Methods: Participants were recruited via community-based outreach. Eligibility criteria included living in one of five rural Eastern Kentucky counties; being aged 18-35; and using opioids to get high in the past 30 days. Semi-structured interviews explored the rural risk environment, and strategies to prevent overdose and dying from an overdose. Interviews were transcribed verbatim and analyzed using constructivist grounded-theory methods.

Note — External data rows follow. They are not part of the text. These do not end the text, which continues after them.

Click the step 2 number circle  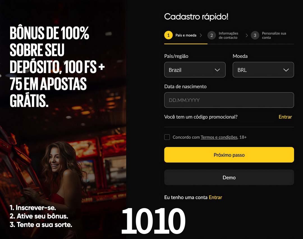212,35
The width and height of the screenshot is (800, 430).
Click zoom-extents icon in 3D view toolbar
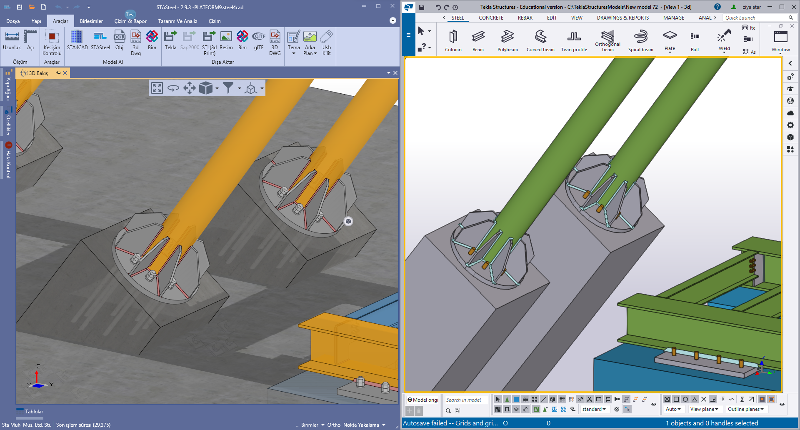click(x=157, y=88)
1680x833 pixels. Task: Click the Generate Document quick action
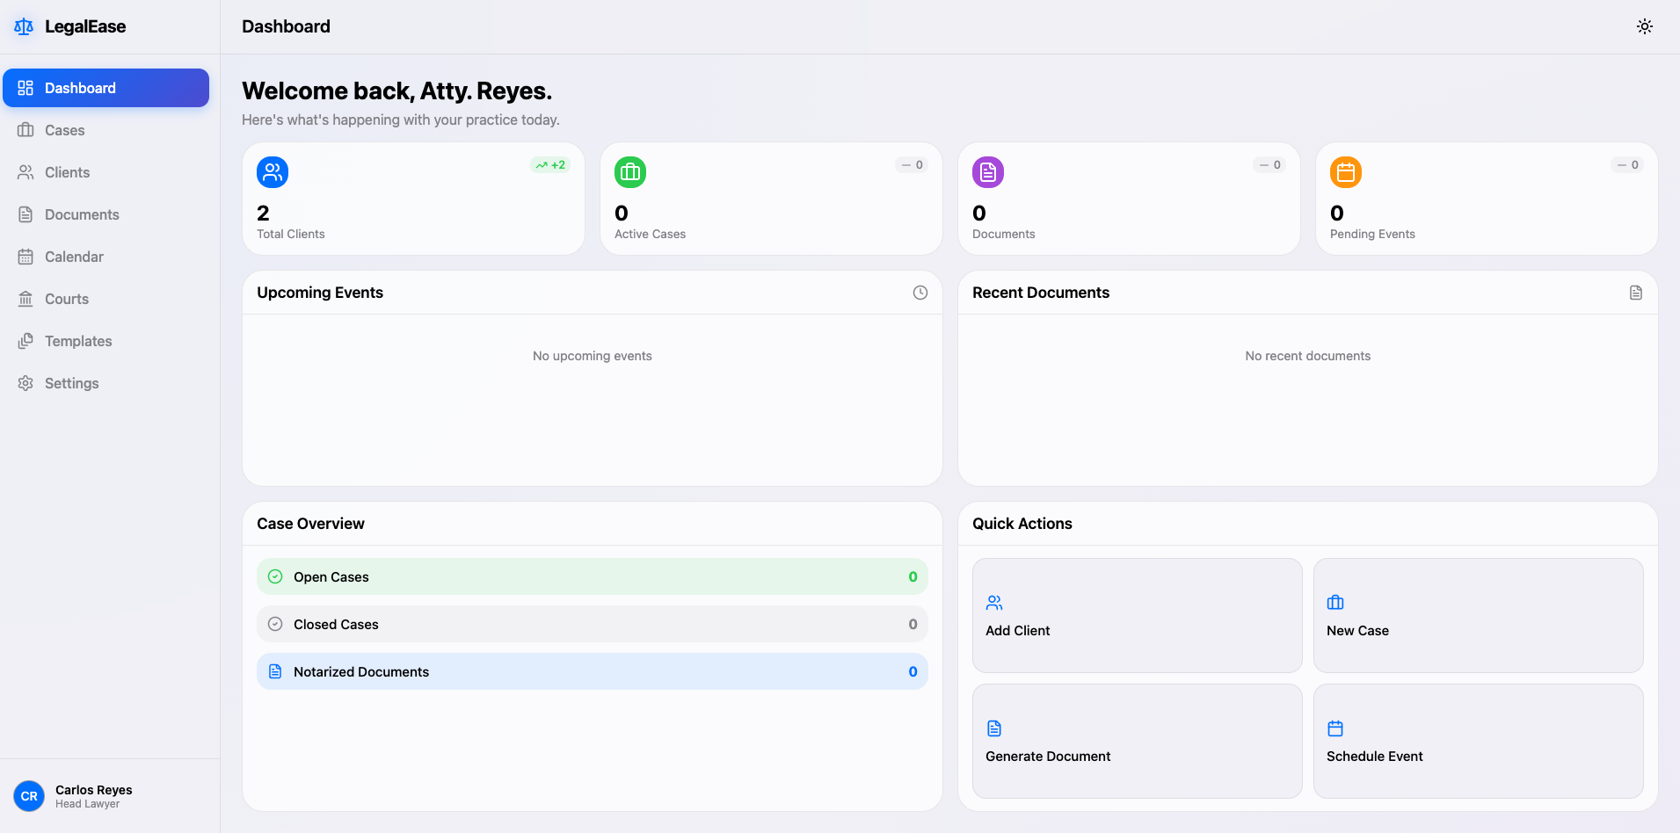pos(1137,742)
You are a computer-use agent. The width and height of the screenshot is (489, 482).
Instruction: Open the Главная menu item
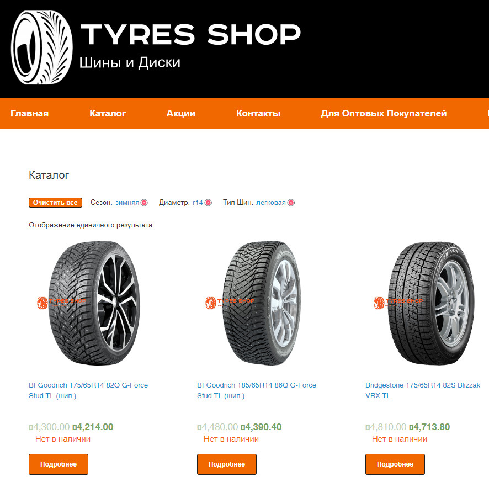point(30,113)
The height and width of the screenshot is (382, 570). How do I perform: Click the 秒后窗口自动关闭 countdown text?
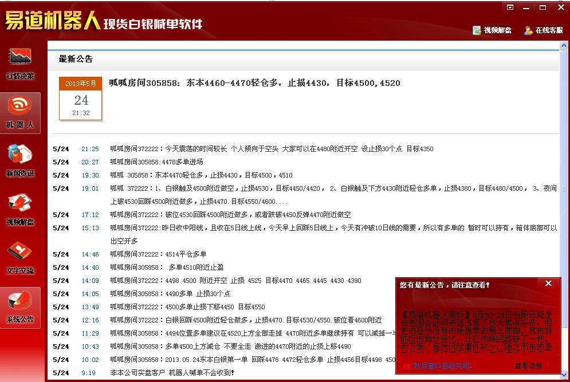[x=443, y=365]
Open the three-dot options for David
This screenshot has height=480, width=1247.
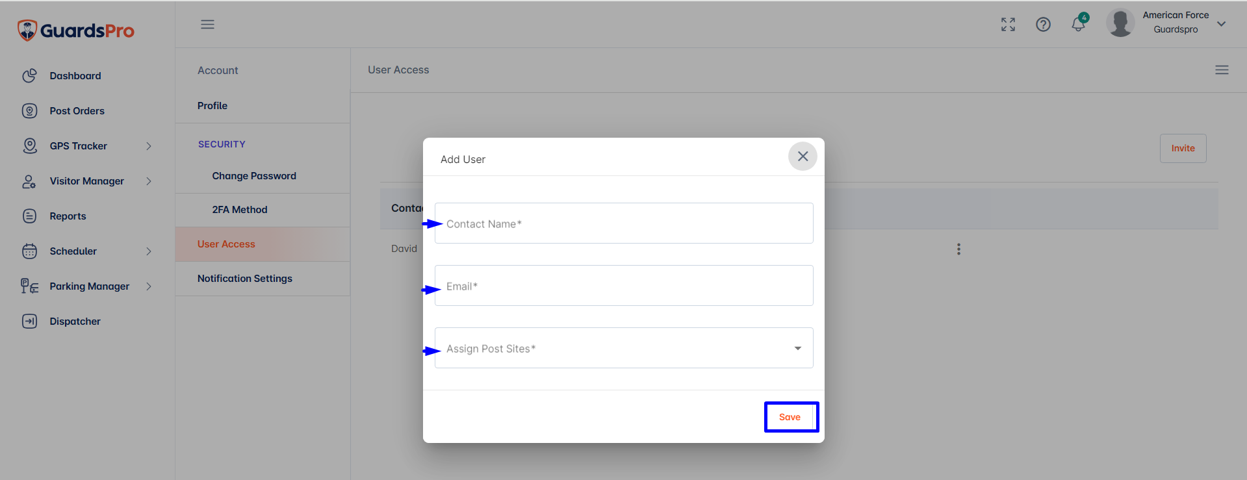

Results: In this sample (N = 19), participants reported using in a range of locations, including homes and outdoor settings; concerns about community stigma and law enforcement shaped the settings where participants used opioids and the strategies they deployed in these settings to prevent an overdose, and to survive an overdose. Almost half of participants reported using opioids in a "trap house" or other dealing locations, often to evade police after buying drugs, and reported that others present pressed them to use more than usual. If an overdose occurred in this setting, however, these same people might refuse to call EMS to protect themselves from arrest. Outdoor settings presented particular vulnerabilities to overdose and dying from an overdose. Most participants reported using opioids outdoors, where they skipped overdose prevention steps to reduce their risk of arrest; they worried that no one would find them if they overdosed, and that cell phone coverage would be too weak to summon EMS.
Conclusion: Findings suggest that initiatives to reduce overdoses in Eastern Kentucky would be strengthened by de-escalating the War on Drugs and engaging law enforcement in initiatives to protect the health of people who use opioids.